10 Kaggle Competitions Every Young Data Scientist Should Check Out
Unlike high school lessons and exams, competitions can offer some much-needed practical experience. Participating in data science competitions not only allows you to hone your coding and analytical skills but also provides hands-on experience in tackling real-world problems. These competitions act as a dynamic playground where you can put your theoretical knowledge to the test — such as implementing algorithms, analyzing datasets, and developing solutions to complex challenges.
What’s more, the work you do during a competition can be used to create a portfolio and showcased in college applications. This can demonstrate your passion for the subject and dedication to learning, setting you apart from other applications.
Why Kaggle?
Kaggle is a well-known platform for such competitions. It offers a diverse range of challenges that cater to various skill levels. You will be able to explore competitions that align with your expertise as well as other interests like art or sports, examining the intersection between those fields and data science. Further, a lot of the competitions require teamwork and you will leave the experience with new connections within the field.
10 Kaggle competitions for high school students:
Before we dive into the list, please note that the eligibility rules of the competitions include the following statement: “The older of 18 years old or the age of majority in your jurisdiction of residence (unless otherwise agreed to by Competition Sponsor and appropriate parental/guardian consents have been obtained by Competition Sponsor).” If you are below the age of 18, you will likely need your guardian’s written permission to take part in these contests.
Competitions for Beginners:
These competitions fall under Kaggle’s Getting Started category, which is meant for beginners in the field. If you’re looking for a simple competition with low stakes (there is no end date for these contests) and plenty of tutorials, consider one of these. However, do keep in mind that while there is a lot to learn through these contests, there are no monetary prizes or awards available.
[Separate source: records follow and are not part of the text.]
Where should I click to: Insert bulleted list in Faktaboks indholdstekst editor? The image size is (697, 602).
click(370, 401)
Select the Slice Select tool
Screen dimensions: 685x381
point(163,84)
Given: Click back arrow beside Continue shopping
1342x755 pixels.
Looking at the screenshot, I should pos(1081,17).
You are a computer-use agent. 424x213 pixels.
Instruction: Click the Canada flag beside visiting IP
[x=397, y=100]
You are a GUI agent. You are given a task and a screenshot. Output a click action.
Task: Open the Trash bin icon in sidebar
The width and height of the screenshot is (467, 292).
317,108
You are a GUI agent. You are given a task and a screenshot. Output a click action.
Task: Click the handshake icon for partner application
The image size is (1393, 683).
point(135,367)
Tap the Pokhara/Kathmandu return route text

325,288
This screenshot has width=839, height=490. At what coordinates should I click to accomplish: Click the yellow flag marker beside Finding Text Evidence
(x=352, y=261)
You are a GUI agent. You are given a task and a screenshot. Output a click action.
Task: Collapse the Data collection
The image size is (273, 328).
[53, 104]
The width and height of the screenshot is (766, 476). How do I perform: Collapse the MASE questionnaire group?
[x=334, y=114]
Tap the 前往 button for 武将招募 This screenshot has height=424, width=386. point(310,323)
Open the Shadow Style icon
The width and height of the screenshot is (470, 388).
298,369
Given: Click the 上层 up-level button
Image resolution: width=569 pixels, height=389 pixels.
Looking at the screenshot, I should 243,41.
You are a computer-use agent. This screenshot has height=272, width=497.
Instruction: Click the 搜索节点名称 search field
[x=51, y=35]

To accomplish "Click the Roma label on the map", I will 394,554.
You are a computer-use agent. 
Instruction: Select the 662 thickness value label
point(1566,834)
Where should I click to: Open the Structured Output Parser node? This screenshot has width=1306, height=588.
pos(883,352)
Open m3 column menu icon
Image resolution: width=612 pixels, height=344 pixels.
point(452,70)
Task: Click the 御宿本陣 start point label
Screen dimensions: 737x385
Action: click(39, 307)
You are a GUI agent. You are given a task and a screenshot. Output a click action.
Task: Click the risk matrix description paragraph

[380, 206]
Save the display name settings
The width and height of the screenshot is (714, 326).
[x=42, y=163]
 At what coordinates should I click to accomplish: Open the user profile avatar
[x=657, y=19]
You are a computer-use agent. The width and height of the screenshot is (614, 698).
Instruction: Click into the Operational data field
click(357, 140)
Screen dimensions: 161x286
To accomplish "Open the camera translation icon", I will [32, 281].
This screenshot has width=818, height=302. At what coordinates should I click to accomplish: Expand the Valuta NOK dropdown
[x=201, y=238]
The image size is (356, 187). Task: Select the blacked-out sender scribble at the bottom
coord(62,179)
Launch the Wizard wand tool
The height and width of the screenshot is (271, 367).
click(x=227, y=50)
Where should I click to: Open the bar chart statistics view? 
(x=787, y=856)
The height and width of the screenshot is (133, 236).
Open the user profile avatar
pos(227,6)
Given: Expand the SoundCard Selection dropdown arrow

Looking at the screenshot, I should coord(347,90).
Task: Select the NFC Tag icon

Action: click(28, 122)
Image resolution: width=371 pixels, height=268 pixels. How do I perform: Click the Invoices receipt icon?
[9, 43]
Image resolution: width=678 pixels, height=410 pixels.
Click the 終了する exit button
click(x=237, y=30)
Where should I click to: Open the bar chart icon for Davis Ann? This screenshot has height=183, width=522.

Start date: August 30, 2016
End date: Rolling leaderboard
Prize: None
This is an ideal competition for students who have some experience with R or Python and machine learning basics, and are looking to apply that knowledge. As a participant, your goal will be to predict the final prices of residential homes in Ames, Iowa, based on a dataset with 79 explanatory variables. You must work in teams of up to 10 people. Through this exercise, you will gain skills in the areas of creative feature engineering and advanced regression techniques such as random forest and gradient boosting. You will be provided with a starter notebook for quick initiation as well as tutorials on Kaggle Learn to guide you.
Start date: February 23, 2022
End date: Rolling leaderboard
Prize: None
Another of Kaggle’s beginner competitions, Spaceship Titanic sets up a futuristic scenario where a spaceship suffers a collision that sends half its passengers to a different dimension. Using records from the spaceship’s damaged computer system, you must predict which passengers were transported in order to rescue them. Your results will be judged on the basis of their classification accuracy and the percentage of predicted labels that are correct. Taking part in this competition will hone your programming skills, data preprocessing (data cleaning, handling missing values, and more), and the fundamentals of machine learning (understanding classification tasks and predictive modeling).
Another similar competition geared for beginners is the Titanic – Machine Learning from Disaster competition.
Start date: August 28, 2020
End date: Rolling leaderboard
Prize: None
If you’re particularly interested in computer vision and the intersection of data science and visual art, consider participating in this competition. The challenge is to build a Generative Adversarial Network (GAN) — comprising a generator and discriminator model — to generate 7,000 to 10,000 Monet-style images. Your work will be evaluated on the basis of the MiFID (Memorization-informed Fréchet Inception Distance), the smaller it is, the more accurate your images are. Working with GANs will train you in the field of artificial intelligence and its use in image generation while also honing your coding skills in general.
Start date: July 25, 2012
End date: Rolling leaderboard
Prize: None
Another opportunity to learn about computer vision in particular, this competition requires you to correctly identify digits from a dataset of handwritten images. Through the process, you will learn about simple neural networks and classification methods such as SVM and K-nearest neighbors. While working in teams of up to 10 people, you are encouraged to experiment with various algorithms and compare results as you work. Kaggle offers several tutorials to help guide you during the contest.
Start date: July 29, 2020
End date: Rolling leaderboard
Prize: None
In this Kaggle competition, participants are challenged to develop a computer model using Natural Language Processing (NLP) to understand how pairs of sentences relate to each other. The goal is to predict if one sentence implies, contradicts, or has no connection with the other. You will work with a dataset that includes pairs of sentences in fifteen different languages and your model must predict the relationship labels between them using Natural Language Inferencing. This is a good opportunity for beginners to explore NLP, machine learning, and coding skills in the context of language and linguistics.
Advanced Competitions:
You will find more complex problems here that require a higher understanding of coding, data science, or related areas. The high stakes come with high rewards, as these competitions offer significant awards and/or monetary prizes.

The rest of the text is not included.